Milk played off the mess on his shoes as an accident. According to staffers, though, Milk spent hours before the press showed up looking for the perfect spot to step on dog poo. The act received national media attention.
The Castro Street Fair Still Runs Strong Today
The 2018 Castro Street Fair will be held on October 7, 2018. Harvey Milk started the fair in 1974 with the help from the Castro Valley Association. That year 5,000 people attended. Three years later, 70,000 residents turned the fair into a phenomenon.
In 2007, it was reported that 300,000 people attended the Castro Street Fair. All proceeds from the fair are donated to charity. The fair is one of several pieces of Harvey Milk’s legacy. As you’ll learn from the next few slides, Milk’s life is still being honored 40 years after his untimely death.
President Obama Honored Milk With The Presidential Medal Of Freedom In 2009
Former President Barack Obama awarded Harvey Milk the Presidential Medal of Freedom in 2009. At the ceremony, Obama said, “he fought discrimination with visionary courage and conviction.” Milk’s nephew accepted the medal for his uncle posthumously.
That same year, Anne Kronenberg co-founded the Harvey Milk Foundation with Stuart Milk. Desmon Tutu, who received the Presidential Medal of Freedom with Milk, currently serves as a member on the foundation’s board.
Harvey Milk Was Inducted Into The California Hall Of Fame In 2009
In 2009, California Governor Arnold Schwarzenegger inducted Harvey Milk into the California Hall of Fame. He then declared May 22 as “Harvey Milk Day” across the state. To honor “Harvey Milk Day” in 2014, the USPS released a Harvey Milk postage stamp.
Three years later Milk was inducted into the Legacy Walk. The walk is an outdoor display that celebrates LGBT history. Leading up to his enshrinement on the Legacy Walk, Milk had three exhibitions at the GLBT Historical Society. The San Francisco based museum is home to multiple personal belongings of Milk.
The USNS Harvey Milk Was Named By The Navy In 2016
The Navy held a naming ceremony for the USNS Harvey Milk in 2016. Secretary of the Navy Ray Mabus made the official announcement. Milk, remember, started his career in the Navy as a diving instructor during the Korean War. The John-Lewis class oiler will begin construction in 2018.

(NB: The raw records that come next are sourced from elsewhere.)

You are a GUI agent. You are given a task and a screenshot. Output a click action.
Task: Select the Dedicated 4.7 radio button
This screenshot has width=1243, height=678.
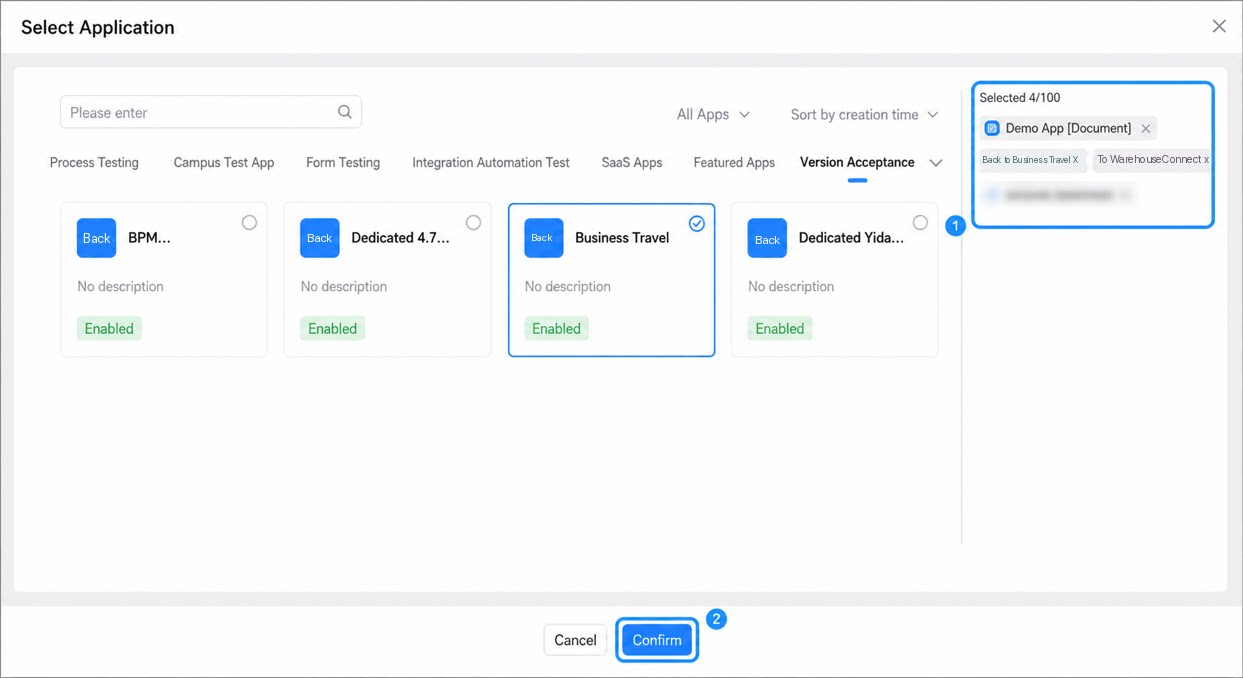[x=473, y=223]
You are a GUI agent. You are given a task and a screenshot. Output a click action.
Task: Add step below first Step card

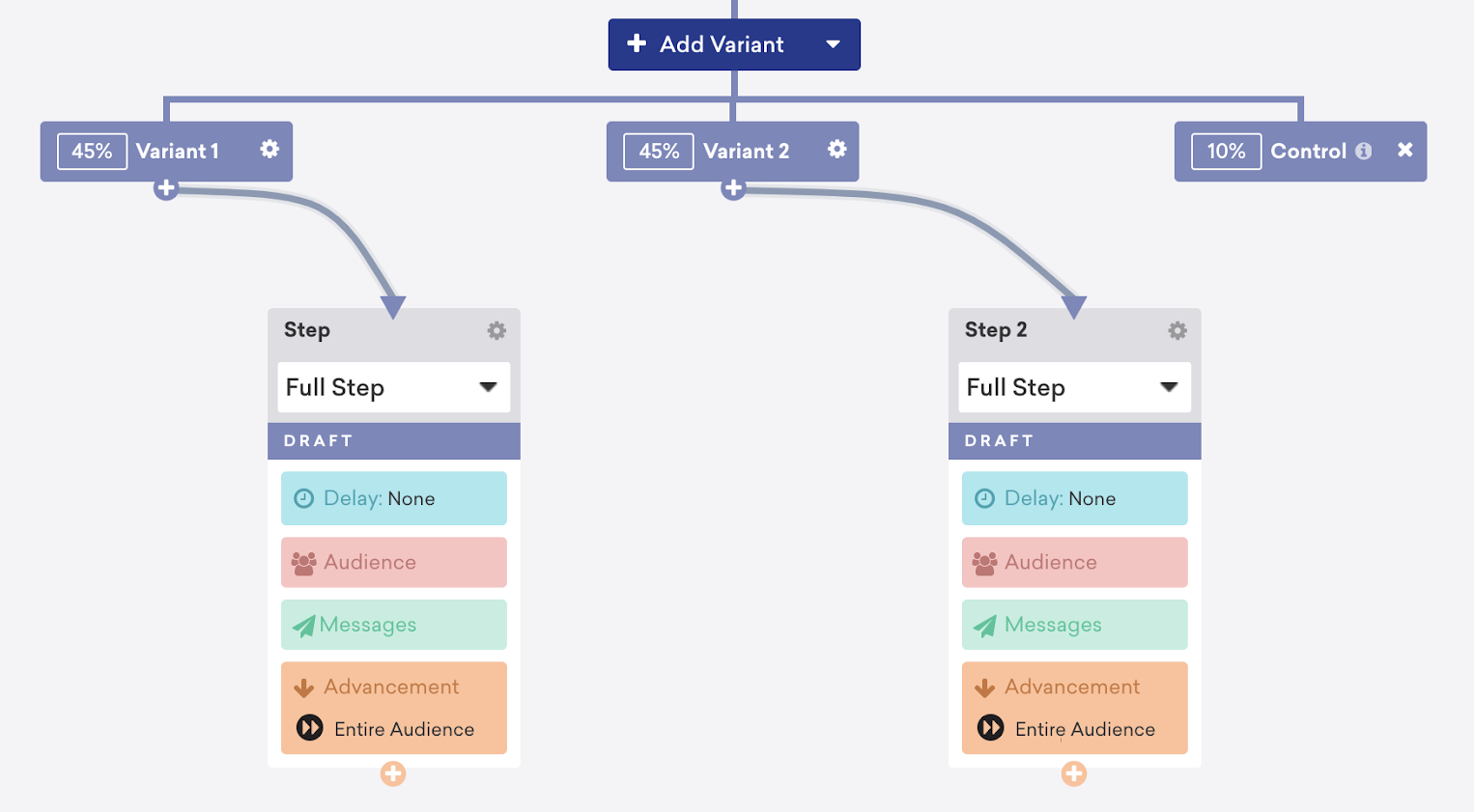pos(393,773)
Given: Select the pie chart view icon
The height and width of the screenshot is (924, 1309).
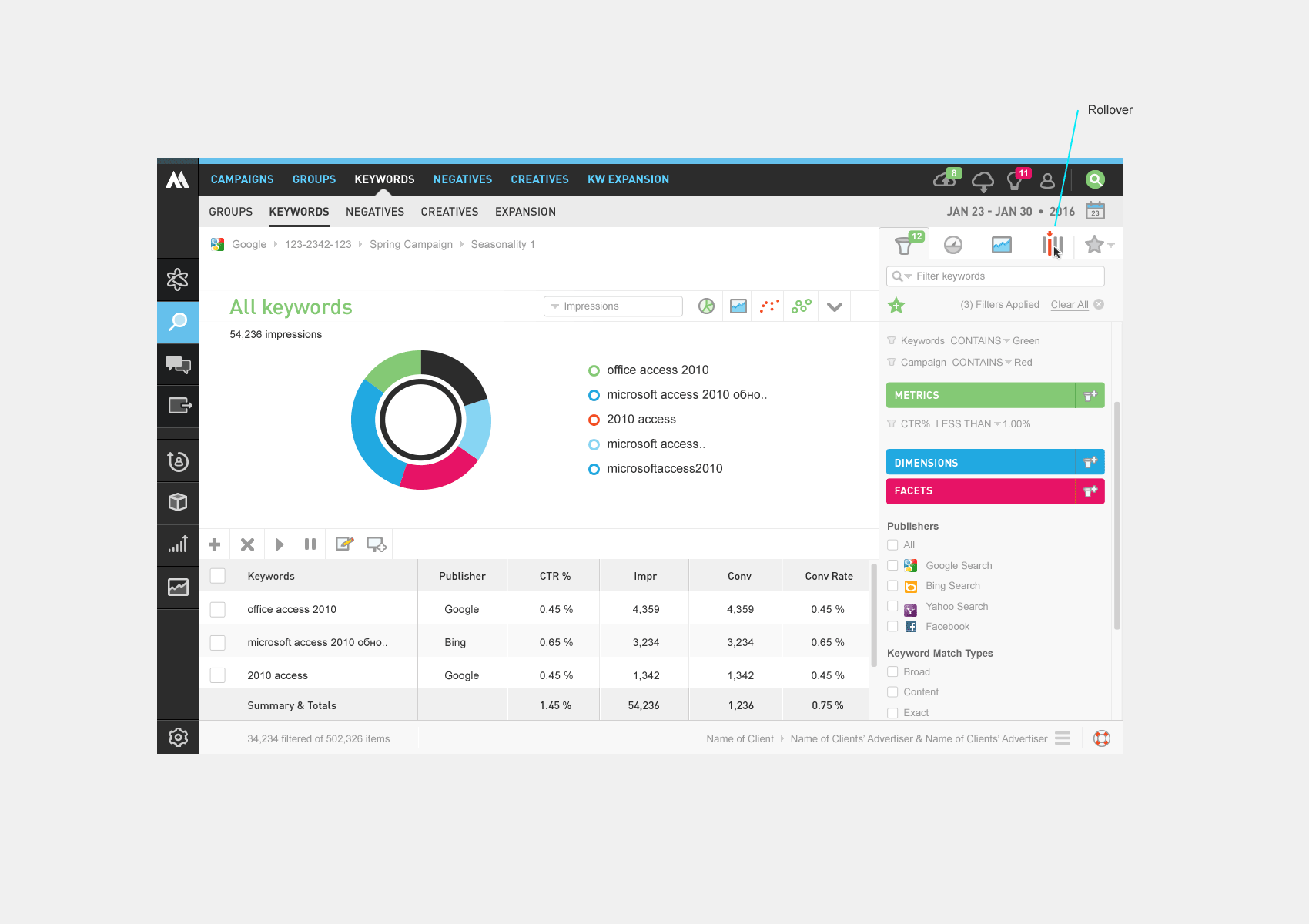Looking at the screenshot, I should pyautogui.click(x=706, y=306).
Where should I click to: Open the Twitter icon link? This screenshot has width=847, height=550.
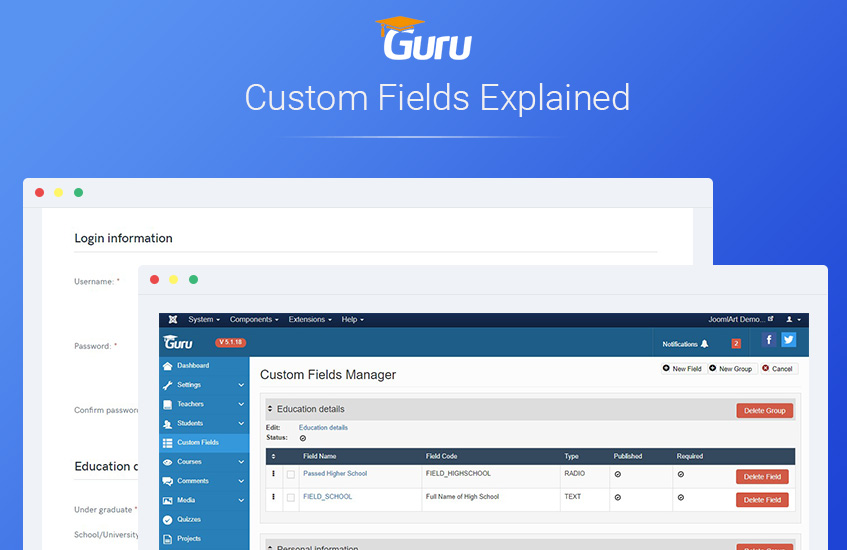789,340
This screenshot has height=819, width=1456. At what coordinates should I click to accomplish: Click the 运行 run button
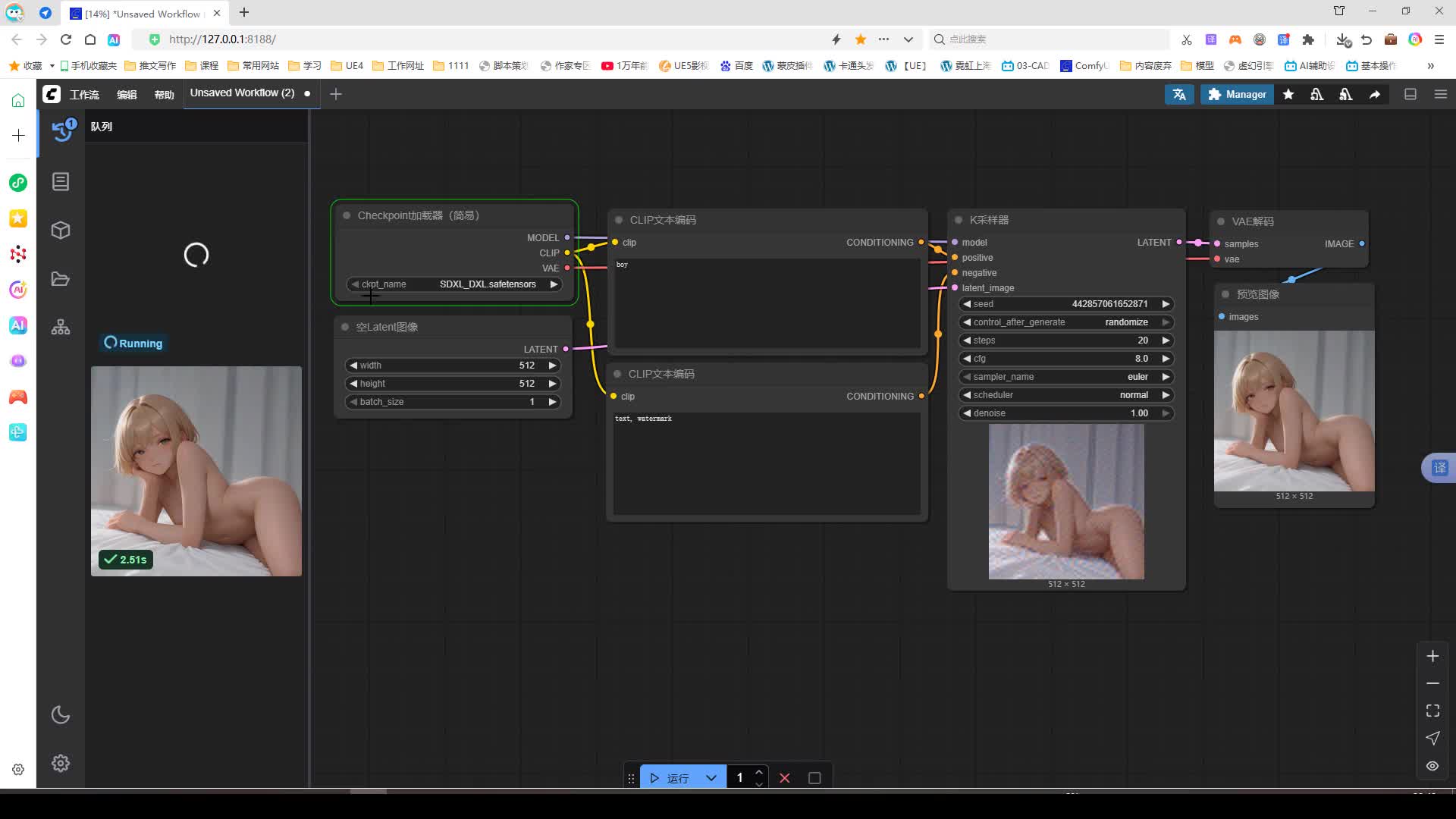(670, 778)
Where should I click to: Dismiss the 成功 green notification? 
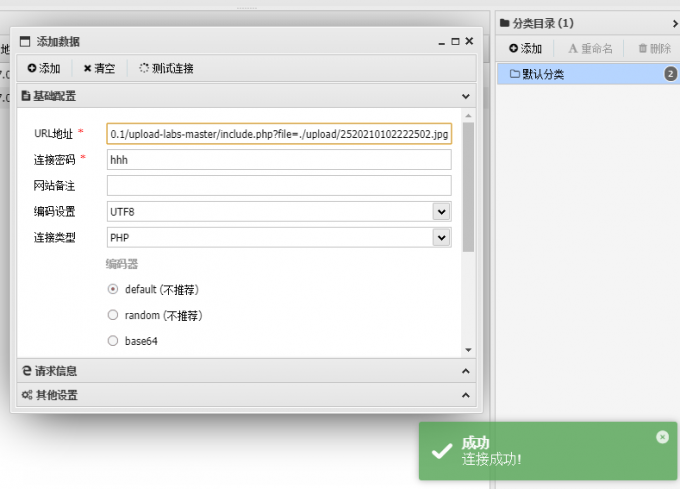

Stuart Milk approved of the oiler, saying, “It will further send a green light that honesty, acceptance, and authenticity are held up among the highest ideals of our military.” The USNS Harvey Milk is the second oiler to be named after a prominent civil rights activist.
Harvey Milk’s Story Went National In The 1980s
The nation learned of the assassination of Harvey Milk in 1978c but didn’t know the entire story until 1982. Randy Shilt published his biography on Milk, The Mayor of Castro Street, that year. The book received critical acclaim and a documentary followed in 1984.
Rob Epstein directed The Times of Harvey Milk” and won the Oscar for best documentary. The film was selected for preservation by the National Film Registry in 2012 for being, “culturally, historically, or aesthetically significant.” Next, another film about Harvey Milk, Milk, was released in 2008 and nearly swept the Oscars!
Sean Penn Won An Oscar Playing Harvey Milk
Sean Penn starred as Harvey Milk in the 2008 biopic Milk. He won an Oscar for his performance. The film’s screenwriter, Dustin Lance Black, took home a Best Screenplay Oscar. He is one of few openly gay members of Hollywood to win the prestigious honor.
Milk was nominated for Best Picture but lost to Slumdog Millionaire. Critically praised, the film has been questioned for its historical accuracy. Richard Boyle, one of Milk’s political allies, said the film failed to tell the whole story. He claimed the film accurately captured Milk’s essence but missed out on key elements if Milk’s historic rise and tragic fall.